医療法人社団の代表理事の重任登記と理事の任期~その1の続きです。

前回は問題だけ書いていましたので、今回はその答え合わせとします。

作業の順番としては、
1、現「理事」・「理事長」の任期を確定させる(理事と理事長を分けて考えるのが大事です)
2、新理事・理事長の就任日と選任原因を確定させる(予選か、任期後の選任か、そもそも予選できる場合か?)
という内容になります。

問題1
平成27年4月1日に設立した医療法人社団で、定款に「最初の理事の任期は平成29年3月31日までとする」という規定がある。この法人が、定時総会を平成29年3月31日に開催し理事を予選した。同日、理事の互選により代表理事の予選をした。なお、理事の構成に変更はない。
この場合の理事長にかかる登記の登記の事由と登記日付はどうなるか?

この場合の現理事・理事長の任期は「平成29年3月31日の24時まで」です。
次に、新理事の就任のタイミングは、予選をされているので「平成29年4月1日午前0時から」です。
一見すると日時が異なるように見えますが、この場合は同じ時刻であるため、間断なく退任と就任がなされていると考えます。
したがって、「平成29年4月1日」「重任」を理由として理事の登記を行います。

問題2
平成27年4月1日に設立した医療法人社団で、定款に「最初の理事の任期は平成29年3月31日までとする」という規定がある。この法人が、定時総会を平成29年4月1日に開催し理事を選任した。同日、理事の互選により代表理事の選定をした。なお、理事の構成に変更はない。
この場合の理事長にかかる登記の登記の事由と登記日付はどうなるか?

この場合の現理事の任期は「平成29年3月31日の24時まで」です。
次に、新理事・理事長の就任のタイミングは、「平成29年4月1日の選任決議か就任承諾後から」です。
これでは、退任と理事長の就任が間断なく行われているとはいえません。
したがって、「平成29年3月31日退任」「平成4月1日就任」となります。

問題3
問題1と同じ状況で理事の構成に変更がある場合、理事長にかかる登記の登記の事由と登記日付はどうなるか?
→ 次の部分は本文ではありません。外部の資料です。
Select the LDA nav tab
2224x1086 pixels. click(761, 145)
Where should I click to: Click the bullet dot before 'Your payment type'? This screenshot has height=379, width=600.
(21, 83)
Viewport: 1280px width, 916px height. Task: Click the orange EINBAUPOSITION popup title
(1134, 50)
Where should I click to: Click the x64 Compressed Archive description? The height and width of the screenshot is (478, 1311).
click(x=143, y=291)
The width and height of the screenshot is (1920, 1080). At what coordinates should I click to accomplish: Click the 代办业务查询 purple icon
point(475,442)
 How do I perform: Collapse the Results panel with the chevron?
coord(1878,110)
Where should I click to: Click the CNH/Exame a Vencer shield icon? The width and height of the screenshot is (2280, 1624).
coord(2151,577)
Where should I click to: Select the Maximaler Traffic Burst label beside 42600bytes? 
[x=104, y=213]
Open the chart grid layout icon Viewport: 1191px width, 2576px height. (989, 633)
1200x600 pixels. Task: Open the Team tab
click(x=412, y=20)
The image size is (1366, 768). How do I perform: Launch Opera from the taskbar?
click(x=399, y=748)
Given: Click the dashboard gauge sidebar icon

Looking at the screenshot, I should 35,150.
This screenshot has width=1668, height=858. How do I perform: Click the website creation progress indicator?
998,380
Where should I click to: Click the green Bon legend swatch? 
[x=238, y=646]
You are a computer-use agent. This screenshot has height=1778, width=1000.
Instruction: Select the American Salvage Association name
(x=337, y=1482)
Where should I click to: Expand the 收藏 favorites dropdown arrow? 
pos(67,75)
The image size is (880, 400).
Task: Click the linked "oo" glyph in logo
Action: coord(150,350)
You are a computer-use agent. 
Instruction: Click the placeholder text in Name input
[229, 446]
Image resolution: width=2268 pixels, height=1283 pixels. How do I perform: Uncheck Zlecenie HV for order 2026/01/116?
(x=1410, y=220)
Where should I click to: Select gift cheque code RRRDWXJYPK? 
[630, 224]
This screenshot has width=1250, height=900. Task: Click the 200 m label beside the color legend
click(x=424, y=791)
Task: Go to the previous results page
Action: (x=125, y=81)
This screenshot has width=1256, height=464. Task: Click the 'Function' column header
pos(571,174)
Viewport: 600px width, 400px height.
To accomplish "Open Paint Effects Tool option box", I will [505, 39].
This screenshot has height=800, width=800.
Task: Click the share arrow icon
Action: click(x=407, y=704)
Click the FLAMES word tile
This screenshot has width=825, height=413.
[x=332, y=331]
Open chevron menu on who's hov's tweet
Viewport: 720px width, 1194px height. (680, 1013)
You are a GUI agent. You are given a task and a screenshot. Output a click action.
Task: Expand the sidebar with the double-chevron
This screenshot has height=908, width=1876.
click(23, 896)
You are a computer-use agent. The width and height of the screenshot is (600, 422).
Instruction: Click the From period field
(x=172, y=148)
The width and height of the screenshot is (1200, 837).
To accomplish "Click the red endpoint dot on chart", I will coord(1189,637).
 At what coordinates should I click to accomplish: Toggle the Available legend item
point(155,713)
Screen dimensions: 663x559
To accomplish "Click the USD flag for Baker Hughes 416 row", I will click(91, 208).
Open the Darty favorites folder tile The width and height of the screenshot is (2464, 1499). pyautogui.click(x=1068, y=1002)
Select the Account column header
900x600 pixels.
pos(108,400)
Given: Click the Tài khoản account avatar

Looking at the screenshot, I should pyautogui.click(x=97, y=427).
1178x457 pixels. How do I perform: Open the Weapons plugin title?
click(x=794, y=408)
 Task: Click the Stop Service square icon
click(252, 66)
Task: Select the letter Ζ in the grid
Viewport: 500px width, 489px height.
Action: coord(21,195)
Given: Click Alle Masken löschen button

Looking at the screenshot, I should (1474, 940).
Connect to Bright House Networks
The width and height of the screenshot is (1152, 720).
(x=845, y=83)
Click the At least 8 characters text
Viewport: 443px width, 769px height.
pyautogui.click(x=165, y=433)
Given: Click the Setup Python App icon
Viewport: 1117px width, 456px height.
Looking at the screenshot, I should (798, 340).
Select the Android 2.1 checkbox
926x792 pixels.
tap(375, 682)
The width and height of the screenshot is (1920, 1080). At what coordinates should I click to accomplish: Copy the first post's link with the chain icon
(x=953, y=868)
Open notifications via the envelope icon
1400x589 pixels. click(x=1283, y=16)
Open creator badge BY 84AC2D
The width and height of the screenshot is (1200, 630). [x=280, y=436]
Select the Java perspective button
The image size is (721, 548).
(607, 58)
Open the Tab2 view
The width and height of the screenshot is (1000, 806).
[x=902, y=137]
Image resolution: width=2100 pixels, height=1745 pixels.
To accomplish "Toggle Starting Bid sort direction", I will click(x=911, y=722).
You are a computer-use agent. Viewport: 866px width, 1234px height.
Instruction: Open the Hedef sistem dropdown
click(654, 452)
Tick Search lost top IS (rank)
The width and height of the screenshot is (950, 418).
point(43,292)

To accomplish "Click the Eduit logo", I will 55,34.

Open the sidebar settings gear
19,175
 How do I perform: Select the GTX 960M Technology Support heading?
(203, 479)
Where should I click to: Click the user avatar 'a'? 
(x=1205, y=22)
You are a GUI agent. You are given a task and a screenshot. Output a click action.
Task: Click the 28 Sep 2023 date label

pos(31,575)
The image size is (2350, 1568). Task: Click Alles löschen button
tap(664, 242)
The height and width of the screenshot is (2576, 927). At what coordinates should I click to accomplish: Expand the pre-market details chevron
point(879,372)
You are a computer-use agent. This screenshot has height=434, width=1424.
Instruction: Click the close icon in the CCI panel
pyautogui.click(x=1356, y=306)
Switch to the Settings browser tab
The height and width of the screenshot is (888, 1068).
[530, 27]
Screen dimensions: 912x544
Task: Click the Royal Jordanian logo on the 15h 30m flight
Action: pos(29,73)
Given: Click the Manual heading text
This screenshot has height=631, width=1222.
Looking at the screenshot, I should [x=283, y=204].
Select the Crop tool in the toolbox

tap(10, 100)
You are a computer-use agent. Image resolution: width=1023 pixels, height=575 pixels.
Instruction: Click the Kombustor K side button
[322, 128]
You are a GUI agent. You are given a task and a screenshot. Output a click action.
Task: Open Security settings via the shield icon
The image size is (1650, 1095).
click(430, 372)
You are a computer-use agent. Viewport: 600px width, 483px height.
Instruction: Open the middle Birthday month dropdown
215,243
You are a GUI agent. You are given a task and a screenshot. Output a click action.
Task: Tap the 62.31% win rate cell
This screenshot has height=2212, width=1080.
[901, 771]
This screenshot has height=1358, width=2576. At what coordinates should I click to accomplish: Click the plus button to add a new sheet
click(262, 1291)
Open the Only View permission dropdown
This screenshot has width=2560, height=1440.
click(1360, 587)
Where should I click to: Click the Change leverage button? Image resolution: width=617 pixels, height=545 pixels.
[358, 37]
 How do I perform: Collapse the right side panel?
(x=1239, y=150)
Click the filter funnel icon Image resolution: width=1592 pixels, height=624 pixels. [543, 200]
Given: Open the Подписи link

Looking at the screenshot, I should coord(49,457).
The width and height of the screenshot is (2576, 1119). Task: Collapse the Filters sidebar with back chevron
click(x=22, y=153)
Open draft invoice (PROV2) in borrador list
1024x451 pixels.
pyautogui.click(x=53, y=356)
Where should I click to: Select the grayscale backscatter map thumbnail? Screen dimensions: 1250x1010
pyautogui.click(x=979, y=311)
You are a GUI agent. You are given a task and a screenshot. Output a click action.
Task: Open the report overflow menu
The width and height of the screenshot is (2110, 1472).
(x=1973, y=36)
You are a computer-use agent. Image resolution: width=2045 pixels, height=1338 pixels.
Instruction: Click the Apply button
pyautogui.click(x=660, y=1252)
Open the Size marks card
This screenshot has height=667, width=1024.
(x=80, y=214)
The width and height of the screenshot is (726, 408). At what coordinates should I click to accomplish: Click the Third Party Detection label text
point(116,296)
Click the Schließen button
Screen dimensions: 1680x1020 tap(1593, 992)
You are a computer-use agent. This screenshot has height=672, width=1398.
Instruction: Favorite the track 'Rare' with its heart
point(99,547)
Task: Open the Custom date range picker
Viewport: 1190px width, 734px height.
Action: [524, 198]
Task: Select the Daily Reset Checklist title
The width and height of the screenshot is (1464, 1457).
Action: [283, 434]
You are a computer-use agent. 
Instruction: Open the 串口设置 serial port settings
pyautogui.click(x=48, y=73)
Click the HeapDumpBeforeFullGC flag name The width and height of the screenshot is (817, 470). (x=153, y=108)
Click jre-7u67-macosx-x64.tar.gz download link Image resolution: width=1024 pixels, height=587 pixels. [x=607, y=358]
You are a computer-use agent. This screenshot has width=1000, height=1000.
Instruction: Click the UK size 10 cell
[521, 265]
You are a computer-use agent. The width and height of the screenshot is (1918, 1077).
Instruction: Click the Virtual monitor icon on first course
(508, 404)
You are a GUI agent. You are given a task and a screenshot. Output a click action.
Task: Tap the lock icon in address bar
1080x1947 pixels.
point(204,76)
この場合は、この場合の現理事の任期は「平成29年3月31日の24時まで」です。ここまでは同じ。
ただし、新就任のほうに問題があります。新しい理事の予選自体は問題がありませんが、理事長の選任は新理事が就任する4月1日以降でなければすることができません。
したがって、このままでは登記ができないということになりますので、4月1日以降に理事会を開催しなおしてもらわなければなりません。
司法書士試験の登記できない事由というところです。

問題4
問題1の登記が完了したのち、平成31年3月31日に総会を開催し理事の予選、同日理事の互選をした場合の理事長にかかる登記の登記の事由と登記日付はどうなるか?

現行理事の任期は、平成29年4月1日の途中から始まっていますので、翌日から起算して平成31年4月1日24時に満了します。予選の効力が生じるのが4月2日となるため、登記は「4月2日重任」となります。
日付が1日ずれてしまいました。前回の選任手続きが予選ではなく、任期満了後の総会で行われた場合には初日不算入で2年を計算するために、前回の就任日とのズレが生じることになります。

ひとまずここまでが第1弾。次回少し応用編に突入します。